» Exercise
Arrange each line of the listing below as a Markdown table with the columns "Row" and "Line," giving each line a row number and skipping blank lines. Leave the pictures out of the table.

[Listing for locating elements on screens]
============
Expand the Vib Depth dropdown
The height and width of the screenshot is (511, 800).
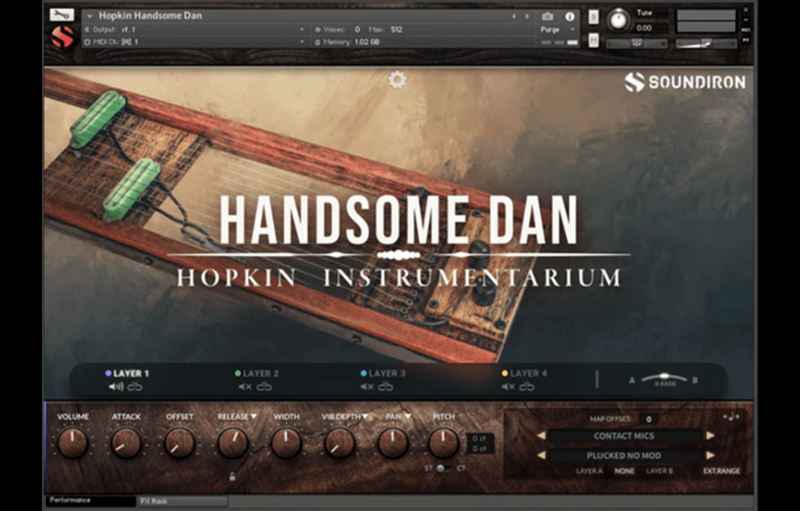364,416
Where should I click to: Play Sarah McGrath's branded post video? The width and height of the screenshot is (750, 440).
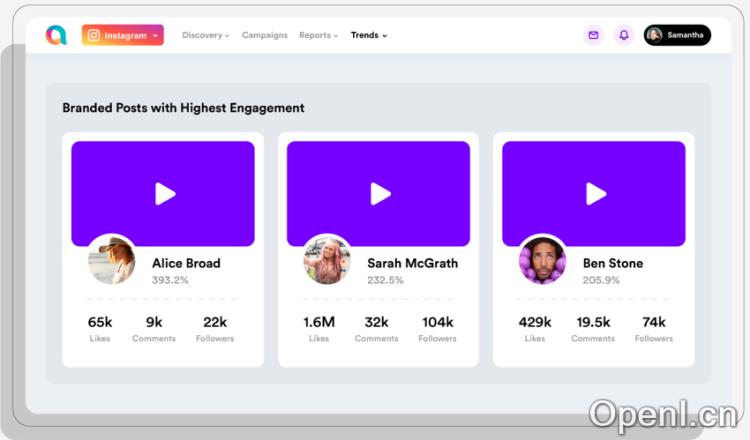380,194
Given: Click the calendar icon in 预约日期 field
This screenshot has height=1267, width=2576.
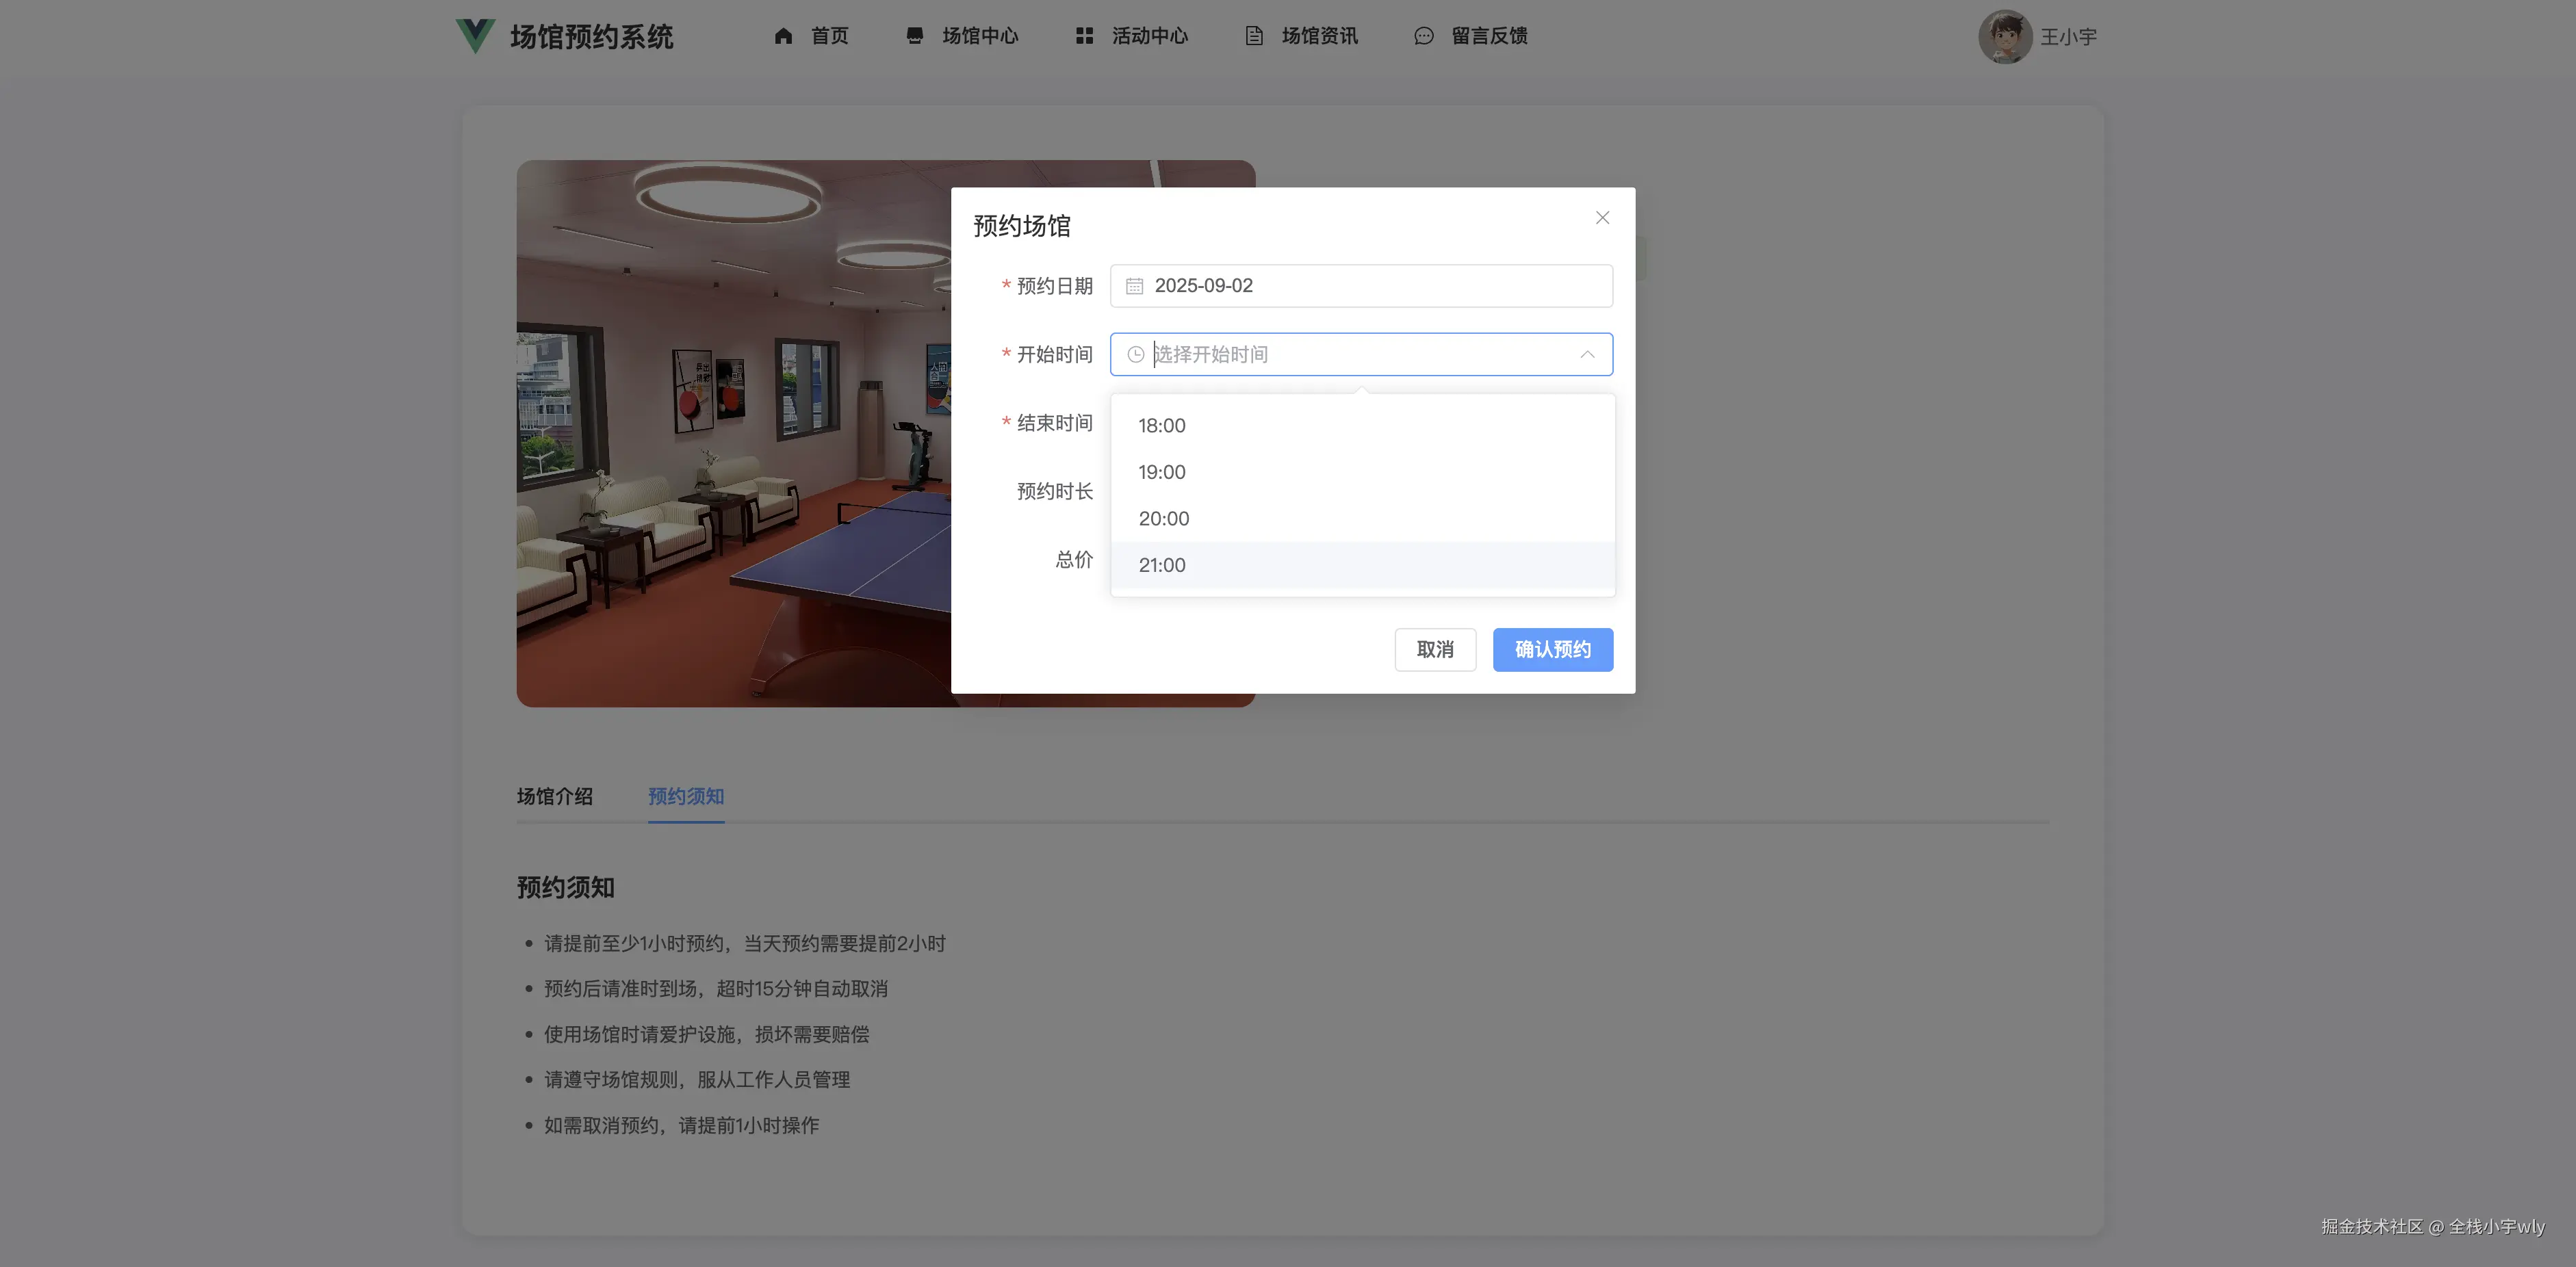Looking at the screenshot, I should tap(1134, 286).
============
» Response to this exercise
| Row | Line |
|---|---|
| 1 | Expand the Vib Depth dropdown |
| 2 | The height and width of the screenshot is (511, 800). |
| 3 | 364,416 |
| 4 | Where should I click to: Play Sarah McGrath's branded post video? The width and height of the screenshot is (750, 440). |
| 5 | 380,194 |
| 6 | Given: Click the calendar icon in 预约日期 field |
| 7 | This screenshot has height=1267, width=2576. |
| 8 | Looking at the screenshot, I should tap(1134, 286). |